Les communautés humaines ne peuvent survivre qu’en entretenant des cultures, à savoir des intelligences collectives propres à la reproduction d’écosystèmes d’idées. Or, la relation qui se créée entre les populations et ces « écosystèmes d’idées » (chacun se nourrissant de la vie et des savoirs de l’autre) à d’immenses conséquences. Nous pourrions dire que l’intelligence collective favorise ainsi la floraison de la vie de nos esprits et que les nouvelles idées (qui naissent de cette intelligence collective) ne se reproduisent que si ses « retombées » sont favorables aux populations d’idées qui l’alimentent. En effet, les idées qui n’ont aucune retombée coopérative positive ne sont pas « viables ». L’idée qui détruit l’environnement qui la nourrit en pillant toutes ses ressources sans rien lui rendre n’est pas « durable ». N’est-ce pas là cependant la définition exacte du capitalisme néo-libéral qui régit notre monde aujourd’hui ?

De très nombreux groupes sociaux souffrent aujourd’hui d’une mentalité dite de « troupeau », ce qui rend leur évolution quasi impossible. Nos sociétés occidentales sont ainsi conçues, où une fois qu’un seul individu (un patron-exploiteur ou un chef d’État) se précipite dans une direction (par exemple en proposant une théorie, une perspective, une loi unique), le reste du groupe suit sans chercher à bénéficier de l’intelligence collective des uns et des autres. En réalité, ce « troupeau » bénéficie d’une forme tronquée d’« intelligence collective », puisque cette intelligence provient d’une petite minorité qui se présente comme la « tête pensante ». En encourageant l’intelligence collective sur un spectre beaucoup plus large, une telle mentalité de « troupeau » peut être brisée, rendant ainsi les révolutions humaines beaucoup plus enrichissantes et profitables au plus grand nombre.

Toute idée est porteuse d’une « Puissance »

Une idée n’est ni bonne ni mauvaise « en soi ». Mais dans les circonstances où elle intervient, elle favorisera ou défavorisera la culture qui l’abrite.
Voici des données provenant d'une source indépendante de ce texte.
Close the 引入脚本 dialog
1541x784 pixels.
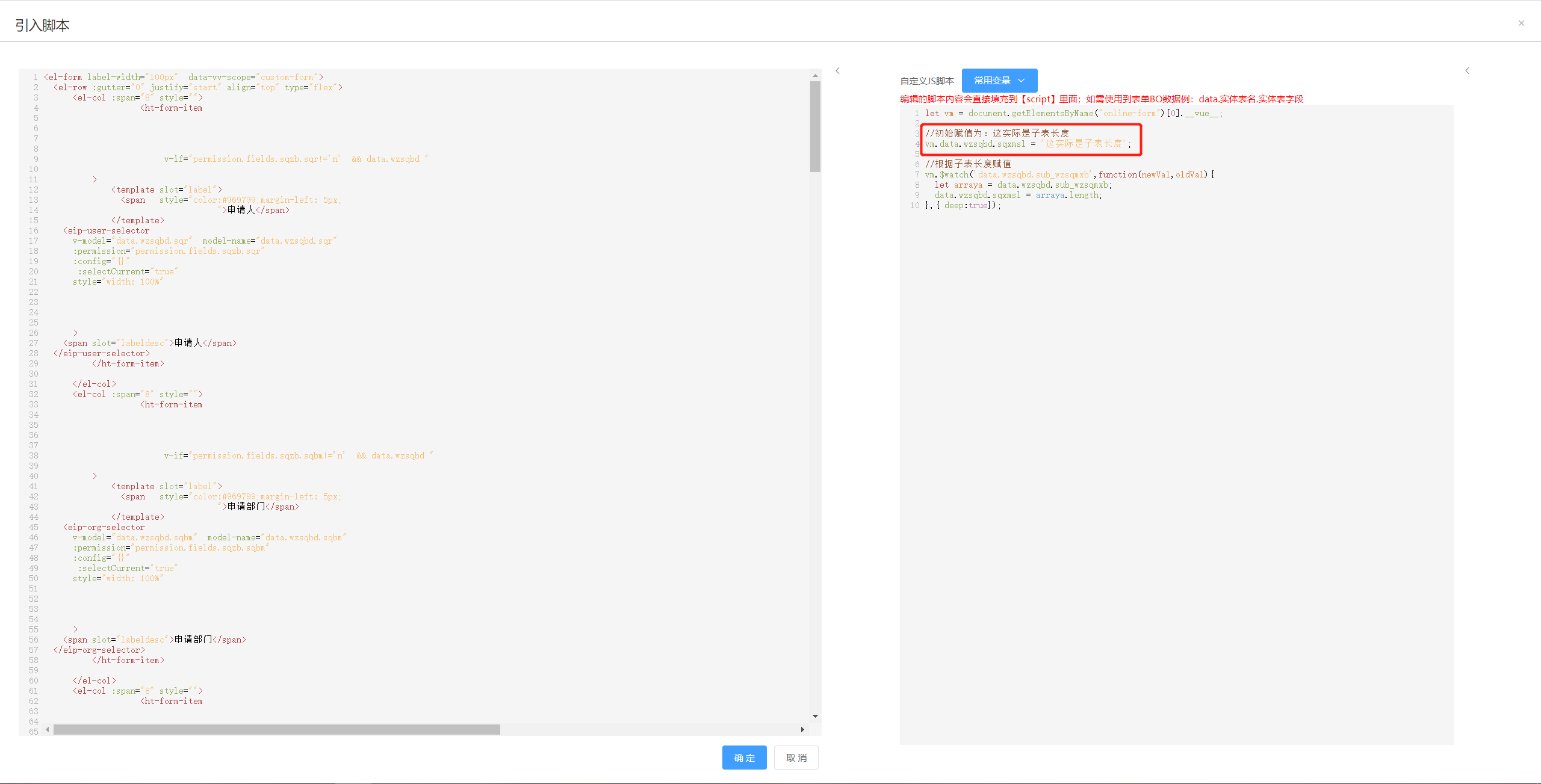(x=1521, y=23)
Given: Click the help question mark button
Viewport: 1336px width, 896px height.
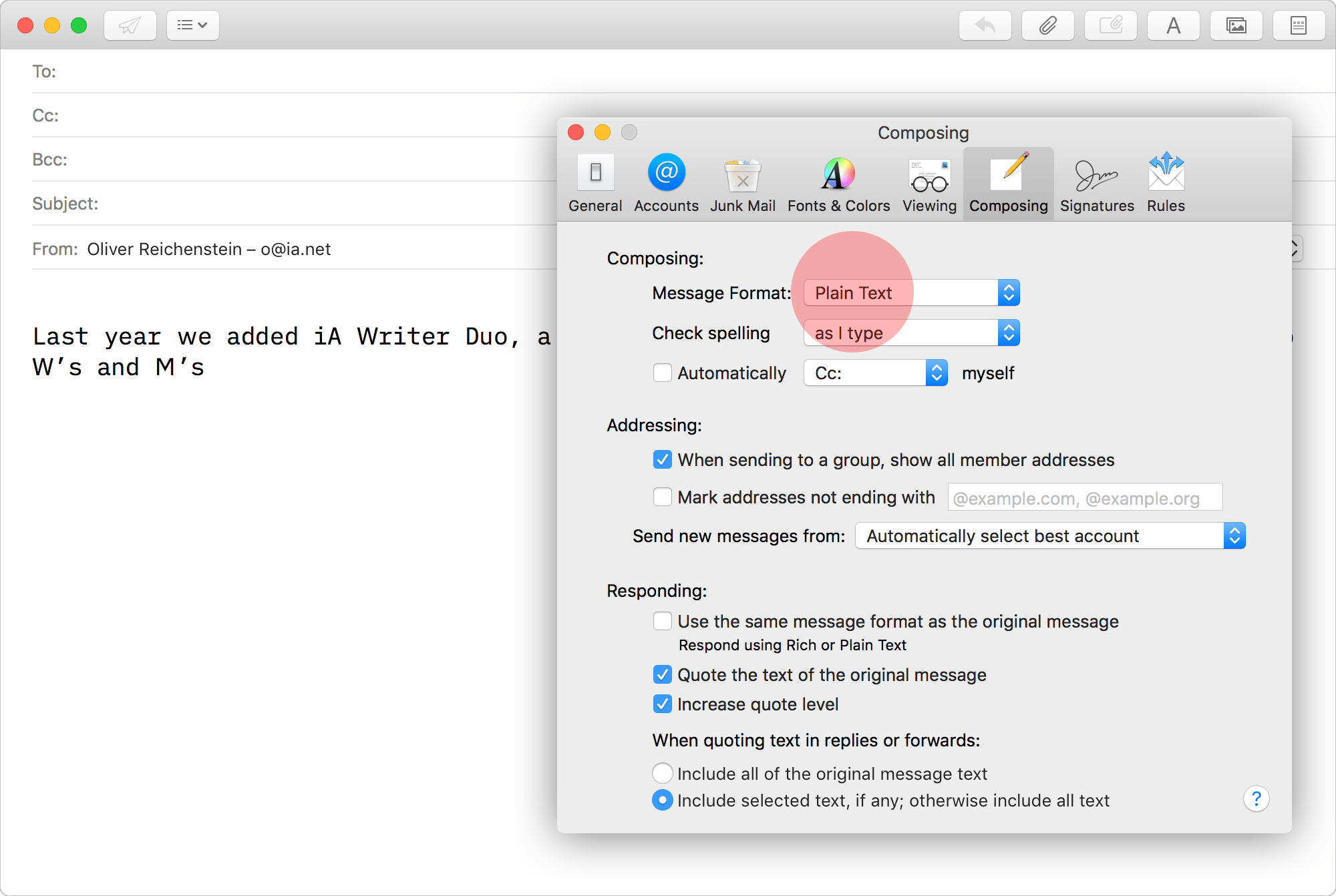Looking at the screenshot, I should (x=1257, y=799).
C’est une des raisons pour lesquelles cette conférence/atelier avait pour modèle le jeu : théâtre d’improvisation, détournement de discours politiques, rédaction d’un ridiculum vitae, non-demande de subvention, etc. L’objectif de ces ateliers en plus de nous encourager à user de l’intelligence collective permit de nous faire entrevoir une autre « réalité ». À savoir qu’une idée n’est ni « vraie » ni « fausse », elle est seulement porteuse d’une puissance. En pratiquant l’intelligence collective (par le biais de l‘Éducation populaire), nous pouvons cultiver et maîtriser cette puissance pour l’utiliser en notre faveur et pour le collectif, pour l’ensemble de la société civile.

Ainsi, il apparaît très clairement que nos idées, nos connaissances et notre manière de faire ensemble constituent désormais nos plus importantes richesses. Et l’intelligence collective est, sans nul doute, la ressource la plus féconde pour initier un mouvement et nous aider à orienter nos vies vers de réelles révolutions/évolutions.